This photo shows the main weakness best. If you look at the wings you can see a huge amount of white highlight overexposure; this carries over onto the back of the insect as well (the carapace). Yet the shadowed areas are very dark and show a very sharp shadow edge. This would be standard for a rather harsh type of lighting. 

A larger flash light source (ergo diffused flash) can help soften the shadow edges and reduce this effect without simply reducing the power of the flash. 

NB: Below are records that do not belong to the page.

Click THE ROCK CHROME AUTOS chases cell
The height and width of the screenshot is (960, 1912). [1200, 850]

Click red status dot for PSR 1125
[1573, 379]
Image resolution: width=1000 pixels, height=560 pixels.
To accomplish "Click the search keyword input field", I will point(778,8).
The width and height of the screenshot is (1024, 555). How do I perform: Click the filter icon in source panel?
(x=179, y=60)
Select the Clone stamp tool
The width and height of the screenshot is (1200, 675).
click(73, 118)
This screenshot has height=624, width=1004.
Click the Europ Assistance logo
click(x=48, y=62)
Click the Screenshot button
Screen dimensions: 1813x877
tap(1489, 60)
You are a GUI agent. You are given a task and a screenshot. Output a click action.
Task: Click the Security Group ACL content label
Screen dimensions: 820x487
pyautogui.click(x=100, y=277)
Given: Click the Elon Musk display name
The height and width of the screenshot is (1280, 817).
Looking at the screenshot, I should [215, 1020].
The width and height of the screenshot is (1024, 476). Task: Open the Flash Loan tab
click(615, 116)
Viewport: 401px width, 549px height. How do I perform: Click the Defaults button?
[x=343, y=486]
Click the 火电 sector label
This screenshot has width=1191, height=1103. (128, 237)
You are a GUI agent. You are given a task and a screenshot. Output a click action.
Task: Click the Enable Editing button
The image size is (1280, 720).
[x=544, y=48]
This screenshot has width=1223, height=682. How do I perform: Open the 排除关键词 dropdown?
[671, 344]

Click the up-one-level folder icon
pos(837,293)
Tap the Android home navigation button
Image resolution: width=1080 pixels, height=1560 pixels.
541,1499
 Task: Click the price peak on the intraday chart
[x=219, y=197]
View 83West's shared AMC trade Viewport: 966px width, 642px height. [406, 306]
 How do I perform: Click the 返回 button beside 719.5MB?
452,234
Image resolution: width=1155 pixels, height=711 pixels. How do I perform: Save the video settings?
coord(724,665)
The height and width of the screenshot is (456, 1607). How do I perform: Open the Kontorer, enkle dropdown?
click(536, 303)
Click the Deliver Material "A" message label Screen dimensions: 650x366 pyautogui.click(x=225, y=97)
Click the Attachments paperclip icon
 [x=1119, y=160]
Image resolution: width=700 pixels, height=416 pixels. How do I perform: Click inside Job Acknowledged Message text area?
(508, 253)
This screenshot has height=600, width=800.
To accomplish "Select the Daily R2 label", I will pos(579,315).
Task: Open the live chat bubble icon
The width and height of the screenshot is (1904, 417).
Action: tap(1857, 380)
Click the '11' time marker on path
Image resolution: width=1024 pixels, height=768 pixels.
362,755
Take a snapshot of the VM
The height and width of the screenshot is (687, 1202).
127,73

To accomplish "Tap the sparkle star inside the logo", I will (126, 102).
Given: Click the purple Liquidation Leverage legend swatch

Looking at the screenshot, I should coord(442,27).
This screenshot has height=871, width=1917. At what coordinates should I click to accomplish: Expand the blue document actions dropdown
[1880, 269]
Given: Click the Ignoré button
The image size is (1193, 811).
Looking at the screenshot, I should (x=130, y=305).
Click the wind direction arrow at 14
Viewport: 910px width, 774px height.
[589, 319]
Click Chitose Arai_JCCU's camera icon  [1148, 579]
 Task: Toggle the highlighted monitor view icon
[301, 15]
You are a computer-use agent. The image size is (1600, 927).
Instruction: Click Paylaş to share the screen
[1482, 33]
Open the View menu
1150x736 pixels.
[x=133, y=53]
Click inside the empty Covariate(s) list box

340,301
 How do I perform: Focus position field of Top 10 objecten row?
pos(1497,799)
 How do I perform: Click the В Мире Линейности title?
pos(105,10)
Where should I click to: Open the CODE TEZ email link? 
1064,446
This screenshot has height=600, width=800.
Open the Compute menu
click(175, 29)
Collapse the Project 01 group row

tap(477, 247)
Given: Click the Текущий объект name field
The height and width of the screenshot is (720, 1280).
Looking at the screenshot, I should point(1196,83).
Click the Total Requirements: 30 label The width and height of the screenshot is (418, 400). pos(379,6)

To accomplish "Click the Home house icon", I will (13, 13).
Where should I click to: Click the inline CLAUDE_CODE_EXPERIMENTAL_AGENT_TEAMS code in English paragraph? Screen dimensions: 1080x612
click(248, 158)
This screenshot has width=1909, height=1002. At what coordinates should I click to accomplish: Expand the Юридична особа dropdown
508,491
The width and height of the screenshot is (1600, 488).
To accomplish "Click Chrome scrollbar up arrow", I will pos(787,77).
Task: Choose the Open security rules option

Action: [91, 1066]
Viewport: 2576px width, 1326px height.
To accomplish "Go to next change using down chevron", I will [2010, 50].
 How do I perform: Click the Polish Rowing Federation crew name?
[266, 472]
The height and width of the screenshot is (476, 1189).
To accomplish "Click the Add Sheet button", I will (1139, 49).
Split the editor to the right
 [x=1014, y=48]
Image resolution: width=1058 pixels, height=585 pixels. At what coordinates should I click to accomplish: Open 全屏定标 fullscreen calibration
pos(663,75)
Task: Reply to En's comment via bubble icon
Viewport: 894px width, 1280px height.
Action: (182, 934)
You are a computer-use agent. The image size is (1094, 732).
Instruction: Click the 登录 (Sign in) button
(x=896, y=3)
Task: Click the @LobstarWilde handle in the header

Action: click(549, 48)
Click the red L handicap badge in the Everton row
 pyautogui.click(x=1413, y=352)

In macro there's also one theory that goes a step further which is curved light sources. The insect is 3D and yet the light is coming from a flat source of light. In theory this means areas of the main body are closer to the light and thus get more light, whilst those a bit further away get less. Even though the distances are small their relative difference to each other is noticeable. Thus having a diffuser that curves the light (like a cup) means that light from the light source is coming at angles which reduces the distance from the subject at different points to the light. 
Having the option to fit diffuser holders to a flash and thus attach a custom cupped light modifier (might have to make this yourself) is a boon that the twinflashes give you. 


Twin flashes essentially give you more options, more potential. You can put the two flash heads to the side to simulate a ringflash effect; or you can angle them differently. That said I would be interested to see your diffuser for the ringflash to see what you are working with - might be a modification to that or a change in working method might give you an improvement in light performance.


----------



## davholla (Jul 4, 2018)

Overread said:


> davholla said:
> 
> 
> > Mosquito IMG_1092 by davholla2002, on Flickr
> ...



I thought that as well but I didn't want to put thoughts into anyone's heads,  do you think that this is an impossible problem to solve for a ring flash?  I could stick bits of cups to it so that it diffuses that way.


----------



## Overread (Jul 4, 2018)

I wont say impossible, but it might be harder.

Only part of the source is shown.